Programa Nacional de Reformas vai mobilizar 10 mil milhões de euros

  • ECO
  • 26 Fevereiro 2017

A abordagem do atual Governo às reformas estruturais é "muito diferente daquela que se implementou nos últimos anos", sublinha o ministro Pedro Marques.

O Programa Nacional de Reformas poderá mobilizar mais de 10 mil milhões de euros, provenientes de fundos comunitários, no espaço de uma década. O cálculo é feito pelo ministro do Planeamento e das Infraestruturas, Pedro Marques, em entrevista ao Diário de Notícias e à TSF.

“Do nosso ponto de vista, abordar a transformação estrutural do país faz-se com uma abordagem como esta, que está no Plano Nacional de Reformas. Ela tem várias componentes, mas tem uma abordagem muito diferente daquela que se implementou nos últimos anos”, começou por dizer o ministro, referindo-se à estratégia do Governo, que “não está baseada na desregulação salarial ou nos baixos salários, mas na inovação, na economia, nos serviços públicos, na coesão social, na qualificação dos portugueses“.

Questionado sobre qual será o investimento na formação de jovens, o ministro dá apenas o montante do investimento global que está previsto.

“Temos um investimento de vários milhares de milhões de euros de fundos a serem mobilizados do Portugal 2020 para a execução do Programa Nacional de Reformas. Pode ultrapassar os 10 mil milhões de euros de mobilização de fundos só para as reformas deste programa, reformas sempre com o horizonte de uma década“, adiantou.

Venda de 5% da TAP aos trabalhadores avança em breve

Na entrevista, o ministro adiantou ainda que a operação pública de venda de 5% da TAP aos trabalhadores da companhia aérea vai avançar em breve.

“Espero nas próximas semanas concluir o trabalho com os bancos para poder avançar com a OPV”, referiu Pedro Marques.

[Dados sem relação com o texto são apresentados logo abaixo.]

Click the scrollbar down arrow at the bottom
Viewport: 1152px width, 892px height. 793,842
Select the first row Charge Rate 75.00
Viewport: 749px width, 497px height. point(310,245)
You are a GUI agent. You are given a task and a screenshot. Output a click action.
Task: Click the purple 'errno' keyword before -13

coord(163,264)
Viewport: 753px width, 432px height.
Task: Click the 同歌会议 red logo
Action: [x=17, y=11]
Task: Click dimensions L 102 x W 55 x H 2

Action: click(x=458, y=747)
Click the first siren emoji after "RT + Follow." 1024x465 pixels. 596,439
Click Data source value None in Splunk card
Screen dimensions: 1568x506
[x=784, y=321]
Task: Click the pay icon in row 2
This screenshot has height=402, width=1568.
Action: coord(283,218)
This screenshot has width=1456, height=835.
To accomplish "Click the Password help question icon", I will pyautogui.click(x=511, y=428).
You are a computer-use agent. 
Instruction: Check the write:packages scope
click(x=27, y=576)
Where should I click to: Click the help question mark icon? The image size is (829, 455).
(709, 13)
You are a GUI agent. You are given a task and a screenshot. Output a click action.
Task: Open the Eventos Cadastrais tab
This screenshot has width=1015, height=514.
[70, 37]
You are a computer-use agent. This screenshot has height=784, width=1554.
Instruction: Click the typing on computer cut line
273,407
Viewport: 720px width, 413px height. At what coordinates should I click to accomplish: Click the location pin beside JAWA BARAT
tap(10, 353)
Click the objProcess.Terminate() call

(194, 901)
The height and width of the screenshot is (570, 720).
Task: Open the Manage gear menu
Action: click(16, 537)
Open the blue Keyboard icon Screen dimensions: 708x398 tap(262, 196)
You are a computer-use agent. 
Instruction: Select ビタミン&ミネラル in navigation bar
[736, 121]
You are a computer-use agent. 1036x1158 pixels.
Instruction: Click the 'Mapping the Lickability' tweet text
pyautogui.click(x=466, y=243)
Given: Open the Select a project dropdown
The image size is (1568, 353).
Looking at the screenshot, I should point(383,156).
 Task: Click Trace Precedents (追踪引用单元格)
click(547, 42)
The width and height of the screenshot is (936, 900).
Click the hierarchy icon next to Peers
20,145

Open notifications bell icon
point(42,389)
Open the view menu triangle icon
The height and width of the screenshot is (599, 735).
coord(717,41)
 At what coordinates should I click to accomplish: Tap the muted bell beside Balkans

Sobre o facto de o Governo dizer que não quer interferir na política comercial da TAP, ainda que detenha 50% da companhia aérea, Pedro Marques explica que “o acionista Estado aprovará o plano estratégico, os principais instrumentos de gestão, mas não interferirá na gestão executiva“. O importante, sublinha, “é que os interesses estratégicos estão a ser salvaguardados, a TAP está a crescer em Lisboa e no Porto e assim deve permanecer”.